Llamé a Alberto esa noche. "Cabrón, ¿dónde está?". Al otro lado de la línea, me contestaba con voz ronca y un tanto entrecortada, ganando la batalla por sus cuerdas vocales al sueño, logró articular una frase completa y coherente "¿Qué pasó? Son las 3 de la mañana".
Media hora después, estábamos en el bar de la esquina en el centro. Realmente era un café de los que atienden veinticuatro horas y venden cerveza, cerca del parque de las palomas.
La noche se mantenía fresca, con un viento que empezaba a anunciar la llegada de diciembre, mientras que por el día aún las lluvias recordaban que el tardío invierno de este año se negaba a renunciar fácilmente.
-Contame, entonces ¿Qué sucede?
-Si yo supiera, no estaríamos acá.
-¿Me llamaste para jugar a los acertijos conmigo?
-No, no.
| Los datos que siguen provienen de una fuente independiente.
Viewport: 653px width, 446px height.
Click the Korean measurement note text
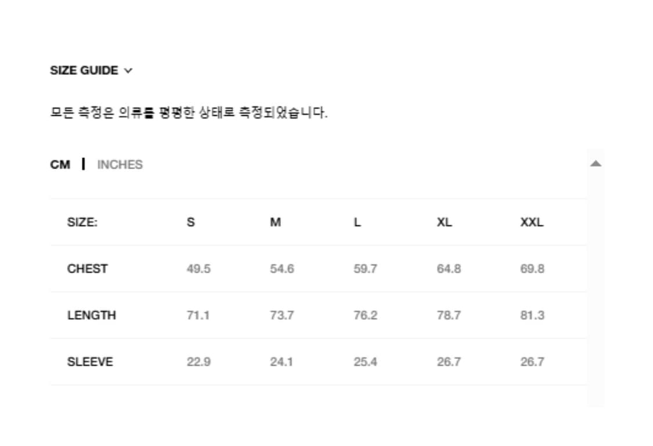[189, 113]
En realidad no sé ni porqué te llamé. Era el único número que me sabía de memoria.
Tomamos un café. Luego siete cervezas para mí y cinco whiskys para él. En algún momento debimos salir y terminé frente a mi casa viendo amanecer.
Intenté abrir la puerta, pero la llave se me resistía. Desde adentro, giraron el mecanismo de la puerta y empujé para abrirla. La niña de abrigo azul corduroy estaba en el sillón leyendo.
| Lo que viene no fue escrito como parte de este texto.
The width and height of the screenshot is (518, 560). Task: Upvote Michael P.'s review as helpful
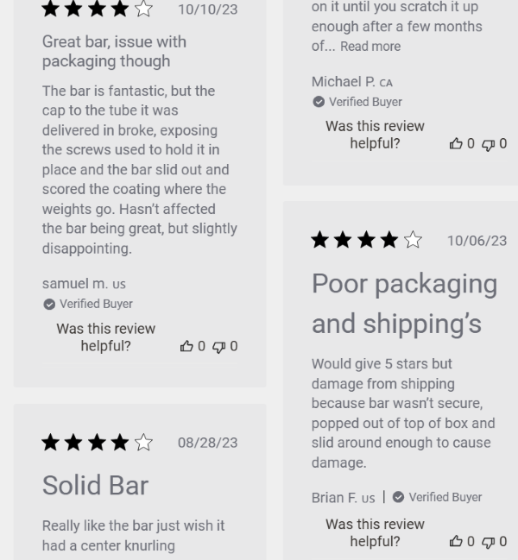coord(456,143)
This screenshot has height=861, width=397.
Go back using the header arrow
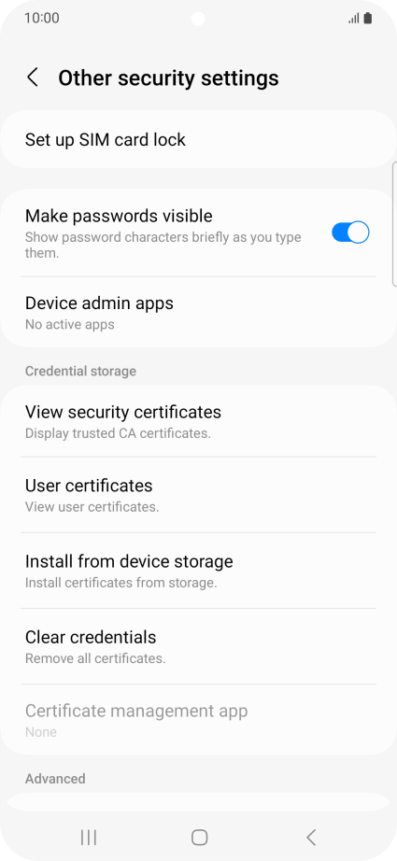pos(33,78)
Ya no tengo un balcón, ni una sala grande, entonces ella pasa más tiempo leyendo o meditando.
La saludé como de costumbre y como de costumbre no levantó ni la mirada. Caminé hasta la cocina y me preparé un café, mientras le comentaba la última anécdota de Alberto. a sabiendas que no me pondría atención.
Me serví una taza del café y encendí un cigarro, mientras me sentaba en el otro puesto. Ella seguía leyendo, sin prestar atención a ninguno de mis movimientos.
Me quedé dormido sin acabar el café.
-No puedo confiar en nadie. Creo que ni siquiera puedo querer a nadie.
Me despertó una llamada anónima y aún no sé si soñé o si era real la voz que me decía dos frases por el teléfono.
Me invadió el vacío, desde adentro sentí como si fuera una gran bolsa de agua que explota y de golpe se vacía. Luego el silencio. Miro el reloj en la pared y ya son las siete de la noche.
Me calzo el sombrero para la lluvia y tomo mi paraguas, mientras busco los pocos cigarros que me quedan en el bolsillo para salir de nuevo sin rumbo cierto.